The more we appreciate life, the more we may start to notice the ways it nourishes our soul!

The maximally healthy collective consists of spirited individuals taking great care of their souls…

Darrow from Red Rising

Darrow (“Red Rising”) and self-actualization

In an interview featured on the HowlerPod podcast, Red Rising trilogy author Pierce Brown noted main character Darrow’s trait of not caring about what other characters think.

By the end of the trilogy (and still after fourth installment Iron Gold), it is undeniable that Darrow has earned almost unanimous respect of the universe’s various inhabitants. For the pioneering theorist of self-actualization Abraham H. Maslow, esteem follows from love as a universal human need.

If Darrow has achieved love by the end of the trilogy and respect after Iron Gold, has his character in fifth Red Rising novel Dark Age moved on to fulfilling his self-actualization needs (which come immediately after esteem in Maslow’s hierarchy)?

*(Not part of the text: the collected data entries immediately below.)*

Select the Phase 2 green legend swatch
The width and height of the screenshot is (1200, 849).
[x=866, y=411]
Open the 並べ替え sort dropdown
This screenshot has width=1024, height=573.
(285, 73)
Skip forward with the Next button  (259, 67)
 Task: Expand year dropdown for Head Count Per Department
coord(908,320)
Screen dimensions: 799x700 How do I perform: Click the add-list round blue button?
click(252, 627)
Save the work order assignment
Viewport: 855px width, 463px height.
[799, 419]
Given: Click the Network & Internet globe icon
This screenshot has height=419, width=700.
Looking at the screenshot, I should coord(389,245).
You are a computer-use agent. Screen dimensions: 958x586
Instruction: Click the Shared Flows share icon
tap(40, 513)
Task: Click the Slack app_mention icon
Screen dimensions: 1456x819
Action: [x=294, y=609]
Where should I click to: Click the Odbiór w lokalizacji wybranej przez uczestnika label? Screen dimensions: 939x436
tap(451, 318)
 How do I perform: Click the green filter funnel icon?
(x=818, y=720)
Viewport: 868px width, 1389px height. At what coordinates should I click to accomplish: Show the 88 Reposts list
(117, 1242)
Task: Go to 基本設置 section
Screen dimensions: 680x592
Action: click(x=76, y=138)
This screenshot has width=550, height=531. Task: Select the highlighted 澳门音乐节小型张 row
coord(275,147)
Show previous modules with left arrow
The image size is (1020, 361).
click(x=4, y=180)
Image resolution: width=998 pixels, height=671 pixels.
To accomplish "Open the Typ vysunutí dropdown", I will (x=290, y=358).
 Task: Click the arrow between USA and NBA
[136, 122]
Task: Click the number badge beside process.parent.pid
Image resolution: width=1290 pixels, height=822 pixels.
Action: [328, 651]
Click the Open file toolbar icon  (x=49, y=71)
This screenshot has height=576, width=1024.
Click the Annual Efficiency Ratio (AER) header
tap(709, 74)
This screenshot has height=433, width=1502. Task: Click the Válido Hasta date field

Whether Darrow is in the process of self-actualizing by Dark Age or not would require analysis of his actions and comparison with the traits of self-actualizing figures. Some of the latter’s traits include having a non-hostile, philosophical sense of humor as well as superior perceptions of reality.

Probably the easiest self-actualizing trait to relate Darrow with is autonomy. In his efforts to preserve “the Rising” of his “Red” social class (primarily made up of miners), Darrow has come to develop a highly independent conscience. He has become the kind of hero who sees what must be done for the cause he and his team have fought for over more than a decade–even when certain members of said team might not understand themselves.

It doesn’t matter for the Rising if a few of its proponents have strayed from the core of its project, which is to break the chains of slaves everywhere. Darrow is the heart of the revolution, and to keep its flame lit, it may be that he must self-actualize in certain ways.

Maslow and Scott Pilgrim

Scott Pilgrim fights Gideon for love (Ramona Flowers), then for self-respect.

How does he reach the next level on Maslow’s pyramid and attain self-actualization?

After conquering Gideon, Scott must fight Nega Scott. This is the battle to confront and overcome his shadow.

Ultimately, Scott is successful in befriending his dark self. Having done so, he achieves Jungian individuation, integrating the two sides of his being.

Able to move forward with the woman of his dreams, Scott becomes a self-actualized pilgrim!